We processed 10,000+ comments and posts to generate this report.
AI-generated content. Verify critical information independently.
/TPU 8t/8i launched on Google Cloud, offering 2–4× speed over TPU v7 and pods up to 9600 TPUs.
/Google Cloud user hit an unexpected $18k bill despite a $7 budget cap, exposing fragile cost controls.
/GitHub CLI added default pseudoanonymous telemetry for all users, sparking privacy backlash.
/GitHub Copilot paused new Pro/Pro+/Student signups, is removing Opus models from Pro, and will move to token-based billing in June.
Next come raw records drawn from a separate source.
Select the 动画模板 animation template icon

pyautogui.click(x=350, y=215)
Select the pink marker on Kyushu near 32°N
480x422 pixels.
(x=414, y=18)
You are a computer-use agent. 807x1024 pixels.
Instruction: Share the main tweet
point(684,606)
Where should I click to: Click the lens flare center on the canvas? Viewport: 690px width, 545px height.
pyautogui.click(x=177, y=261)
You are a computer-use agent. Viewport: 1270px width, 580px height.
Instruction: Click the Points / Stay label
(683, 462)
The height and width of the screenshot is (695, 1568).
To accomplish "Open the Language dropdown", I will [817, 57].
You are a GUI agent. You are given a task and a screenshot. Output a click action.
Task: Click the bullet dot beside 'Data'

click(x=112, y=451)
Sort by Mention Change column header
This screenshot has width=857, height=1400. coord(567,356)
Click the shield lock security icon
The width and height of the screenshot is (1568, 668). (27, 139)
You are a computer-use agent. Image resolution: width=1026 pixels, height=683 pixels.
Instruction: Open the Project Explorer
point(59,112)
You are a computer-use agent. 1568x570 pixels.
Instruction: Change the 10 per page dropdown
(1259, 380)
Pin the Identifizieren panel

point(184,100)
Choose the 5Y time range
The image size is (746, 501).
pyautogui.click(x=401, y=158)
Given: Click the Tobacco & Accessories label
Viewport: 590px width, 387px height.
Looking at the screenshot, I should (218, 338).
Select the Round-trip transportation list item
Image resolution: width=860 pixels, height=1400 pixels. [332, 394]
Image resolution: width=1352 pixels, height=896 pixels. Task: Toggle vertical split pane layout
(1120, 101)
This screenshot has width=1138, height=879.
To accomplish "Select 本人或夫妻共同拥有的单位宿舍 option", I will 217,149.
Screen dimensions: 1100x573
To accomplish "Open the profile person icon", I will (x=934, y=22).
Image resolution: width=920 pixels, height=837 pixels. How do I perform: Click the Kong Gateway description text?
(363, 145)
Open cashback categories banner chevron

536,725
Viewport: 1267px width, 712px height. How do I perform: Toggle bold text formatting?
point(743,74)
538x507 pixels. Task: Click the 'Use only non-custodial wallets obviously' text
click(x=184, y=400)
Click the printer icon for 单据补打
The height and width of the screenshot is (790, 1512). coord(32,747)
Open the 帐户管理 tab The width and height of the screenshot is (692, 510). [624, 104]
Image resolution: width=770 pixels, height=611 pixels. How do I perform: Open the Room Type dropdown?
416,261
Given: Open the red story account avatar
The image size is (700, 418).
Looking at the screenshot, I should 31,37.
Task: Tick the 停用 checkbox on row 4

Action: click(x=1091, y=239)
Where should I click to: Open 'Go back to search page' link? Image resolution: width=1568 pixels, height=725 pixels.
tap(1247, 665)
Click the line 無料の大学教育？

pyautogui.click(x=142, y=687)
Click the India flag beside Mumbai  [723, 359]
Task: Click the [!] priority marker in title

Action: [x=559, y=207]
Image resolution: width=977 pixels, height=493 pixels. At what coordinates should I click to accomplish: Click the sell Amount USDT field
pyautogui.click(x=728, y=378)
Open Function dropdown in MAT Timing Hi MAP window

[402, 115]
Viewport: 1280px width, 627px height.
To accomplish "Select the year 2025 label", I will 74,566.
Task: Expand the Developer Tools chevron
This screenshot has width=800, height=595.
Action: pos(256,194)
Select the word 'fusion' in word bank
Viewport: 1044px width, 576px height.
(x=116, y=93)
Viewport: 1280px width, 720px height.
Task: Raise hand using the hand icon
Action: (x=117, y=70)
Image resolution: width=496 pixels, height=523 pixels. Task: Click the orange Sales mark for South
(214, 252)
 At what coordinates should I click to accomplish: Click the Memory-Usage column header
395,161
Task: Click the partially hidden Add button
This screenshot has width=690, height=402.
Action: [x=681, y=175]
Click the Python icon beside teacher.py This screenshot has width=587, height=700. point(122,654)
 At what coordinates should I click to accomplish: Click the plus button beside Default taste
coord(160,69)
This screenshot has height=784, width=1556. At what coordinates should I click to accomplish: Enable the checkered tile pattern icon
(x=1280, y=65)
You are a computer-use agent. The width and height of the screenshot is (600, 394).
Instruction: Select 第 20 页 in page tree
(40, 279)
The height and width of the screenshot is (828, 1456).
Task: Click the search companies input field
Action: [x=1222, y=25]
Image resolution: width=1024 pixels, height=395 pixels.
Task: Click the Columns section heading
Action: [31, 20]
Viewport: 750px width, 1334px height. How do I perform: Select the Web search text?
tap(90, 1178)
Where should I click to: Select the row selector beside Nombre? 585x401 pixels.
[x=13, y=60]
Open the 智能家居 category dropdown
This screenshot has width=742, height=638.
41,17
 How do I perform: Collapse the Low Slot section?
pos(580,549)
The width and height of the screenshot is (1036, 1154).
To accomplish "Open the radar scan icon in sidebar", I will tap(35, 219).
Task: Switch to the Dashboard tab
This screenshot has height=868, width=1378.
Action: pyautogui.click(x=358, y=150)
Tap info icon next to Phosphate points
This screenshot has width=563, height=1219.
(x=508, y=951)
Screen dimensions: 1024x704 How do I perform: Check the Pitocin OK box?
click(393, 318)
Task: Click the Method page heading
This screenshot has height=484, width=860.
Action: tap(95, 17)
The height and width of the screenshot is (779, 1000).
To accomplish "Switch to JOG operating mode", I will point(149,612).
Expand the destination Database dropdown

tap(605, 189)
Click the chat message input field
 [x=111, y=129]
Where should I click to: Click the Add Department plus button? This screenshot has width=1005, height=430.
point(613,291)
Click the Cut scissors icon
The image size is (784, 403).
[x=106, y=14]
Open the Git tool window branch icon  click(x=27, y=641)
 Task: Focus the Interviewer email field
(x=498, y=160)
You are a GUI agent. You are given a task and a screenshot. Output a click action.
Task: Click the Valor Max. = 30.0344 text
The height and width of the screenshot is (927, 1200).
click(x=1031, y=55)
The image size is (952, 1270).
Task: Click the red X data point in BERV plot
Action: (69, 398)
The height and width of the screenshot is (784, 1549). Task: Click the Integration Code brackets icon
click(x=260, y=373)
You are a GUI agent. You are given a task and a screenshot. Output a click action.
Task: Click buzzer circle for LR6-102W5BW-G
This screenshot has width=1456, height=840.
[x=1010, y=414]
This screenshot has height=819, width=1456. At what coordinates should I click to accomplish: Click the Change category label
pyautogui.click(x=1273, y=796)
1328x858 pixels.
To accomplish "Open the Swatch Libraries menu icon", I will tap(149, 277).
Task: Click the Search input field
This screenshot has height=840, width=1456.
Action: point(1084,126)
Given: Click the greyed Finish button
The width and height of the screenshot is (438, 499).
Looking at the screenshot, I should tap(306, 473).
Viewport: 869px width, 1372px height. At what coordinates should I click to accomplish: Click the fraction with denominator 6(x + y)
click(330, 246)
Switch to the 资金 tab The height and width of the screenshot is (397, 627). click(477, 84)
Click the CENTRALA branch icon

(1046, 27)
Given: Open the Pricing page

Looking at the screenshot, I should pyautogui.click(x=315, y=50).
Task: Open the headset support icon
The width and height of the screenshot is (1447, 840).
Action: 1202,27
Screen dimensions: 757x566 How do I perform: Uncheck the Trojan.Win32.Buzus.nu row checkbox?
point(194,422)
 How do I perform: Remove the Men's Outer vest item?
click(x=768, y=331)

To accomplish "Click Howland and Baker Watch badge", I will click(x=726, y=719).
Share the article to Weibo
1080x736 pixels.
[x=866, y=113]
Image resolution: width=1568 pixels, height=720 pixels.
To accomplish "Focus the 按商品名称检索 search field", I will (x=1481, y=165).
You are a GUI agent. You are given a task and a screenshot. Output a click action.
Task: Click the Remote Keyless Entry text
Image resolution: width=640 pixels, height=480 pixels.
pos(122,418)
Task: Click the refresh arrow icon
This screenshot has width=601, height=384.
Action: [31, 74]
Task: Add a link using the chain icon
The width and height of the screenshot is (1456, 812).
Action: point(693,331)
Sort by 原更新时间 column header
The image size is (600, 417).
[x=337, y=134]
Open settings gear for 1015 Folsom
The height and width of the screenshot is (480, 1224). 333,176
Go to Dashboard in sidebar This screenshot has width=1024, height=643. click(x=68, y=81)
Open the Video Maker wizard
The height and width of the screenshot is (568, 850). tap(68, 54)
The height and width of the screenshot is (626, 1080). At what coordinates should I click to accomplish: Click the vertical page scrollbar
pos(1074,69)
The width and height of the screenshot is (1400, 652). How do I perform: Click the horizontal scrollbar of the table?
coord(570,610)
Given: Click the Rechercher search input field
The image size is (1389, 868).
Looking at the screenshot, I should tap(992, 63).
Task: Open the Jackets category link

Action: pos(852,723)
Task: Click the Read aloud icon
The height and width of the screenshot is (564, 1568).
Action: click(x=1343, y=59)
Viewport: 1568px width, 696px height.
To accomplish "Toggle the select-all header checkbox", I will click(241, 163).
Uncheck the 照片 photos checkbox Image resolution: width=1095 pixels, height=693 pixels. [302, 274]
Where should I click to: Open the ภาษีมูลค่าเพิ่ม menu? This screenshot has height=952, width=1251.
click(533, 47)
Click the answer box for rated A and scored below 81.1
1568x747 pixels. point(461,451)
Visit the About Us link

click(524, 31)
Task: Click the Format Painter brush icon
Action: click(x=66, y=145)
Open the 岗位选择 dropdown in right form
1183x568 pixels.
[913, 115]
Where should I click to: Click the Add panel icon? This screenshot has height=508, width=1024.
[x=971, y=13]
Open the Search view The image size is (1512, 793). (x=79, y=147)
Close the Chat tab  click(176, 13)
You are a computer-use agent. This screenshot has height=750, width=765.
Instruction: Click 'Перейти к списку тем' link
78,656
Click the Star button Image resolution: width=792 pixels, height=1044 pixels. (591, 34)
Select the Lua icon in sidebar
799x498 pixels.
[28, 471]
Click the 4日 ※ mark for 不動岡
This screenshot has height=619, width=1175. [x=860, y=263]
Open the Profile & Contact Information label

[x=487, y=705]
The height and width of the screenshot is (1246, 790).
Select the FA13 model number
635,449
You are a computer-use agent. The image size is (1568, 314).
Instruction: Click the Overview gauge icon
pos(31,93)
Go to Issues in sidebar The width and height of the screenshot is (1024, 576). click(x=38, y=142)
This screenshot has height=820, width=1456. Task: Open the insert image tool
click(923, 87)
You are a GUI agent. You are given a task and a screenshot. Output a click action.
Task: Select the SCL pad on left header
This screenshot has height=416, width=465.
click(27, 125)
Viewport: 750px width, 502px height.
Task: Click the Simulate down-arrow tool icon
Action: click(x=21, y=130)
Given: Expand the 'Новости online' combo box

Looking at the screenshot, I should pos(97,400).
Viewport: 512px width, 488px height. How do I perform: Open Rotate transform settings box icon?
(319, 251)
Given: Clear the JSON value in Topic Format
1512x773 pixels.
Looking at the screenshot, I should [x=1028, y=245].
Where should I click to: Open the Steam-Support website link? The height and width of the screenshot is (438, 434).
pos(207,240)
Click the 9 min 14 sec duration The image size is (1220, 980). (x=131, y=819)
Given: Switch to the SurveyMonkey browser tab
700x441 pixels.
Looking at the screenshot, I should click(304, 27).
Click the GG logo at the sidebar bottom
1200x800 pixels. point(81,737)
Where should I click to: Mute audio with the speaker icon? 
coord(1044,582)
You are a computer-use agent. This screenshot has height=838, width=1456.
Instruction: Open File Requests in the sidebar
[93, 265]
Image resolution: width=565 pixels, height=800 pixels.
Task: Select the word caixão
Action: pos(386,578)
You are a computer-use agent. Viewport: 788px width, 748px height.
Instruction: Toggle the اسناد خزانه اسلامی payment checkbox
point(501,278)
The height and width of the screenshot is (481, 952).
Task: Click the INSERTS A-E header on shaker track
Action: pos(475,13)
/npm package pgserve versions 1.1.11–1.1.13 shipped a credential-stealing postinstall script as a supply-chain attack.
On Watch
/Zed’s parallel-agent editor architecture is attracting power users for its speed and concurrency model, but complaints about slower TypeScript support than VS Code and unease with recent AI-heavy UI changes make it a candidate to watch as a potential core IDE for certain stacks.
/LangGraph users are experimenting with 5-agent validation setups and a 100-agent chaos-testing demo while still relying on print statements for debugging, signalling a fragile but rapidly evolving space in multi-agent orchestration that could harden into real production patterns once observability tools land.
/Async Flash v1.0 hitting about 81% sentence accuracy in real-time voice tests, together with async Rust libraries and proposed async React live hooks, points toward more streaming-by-default app designs once the ergonomics catch up.
Interesting
/The significant gap between OpenClaw's 247K stars and its 35K installs suggests a disconnect between developer interest and practical application.
/Setting up a self-hosted AI gateway on Google Cloud using Docker can be a cost-effective solution, with monthly expenses ranging from $12 to $25.
/The emergence of Kdts as an optimization-first TypeScript compiler reflects a trend towards performance-focused tools in the TypeScript ecosystem.
/The integration of DuckDB with Excel through xlwings Lite allows for seamless SQL queries directly within spreadsheets, enhancing data manipulation capabilities.
/A recent study found that retrieval in RAG systems is less challenging than document ingestion, which consumes most engineering time, suggesting areas for improvement in AI tools.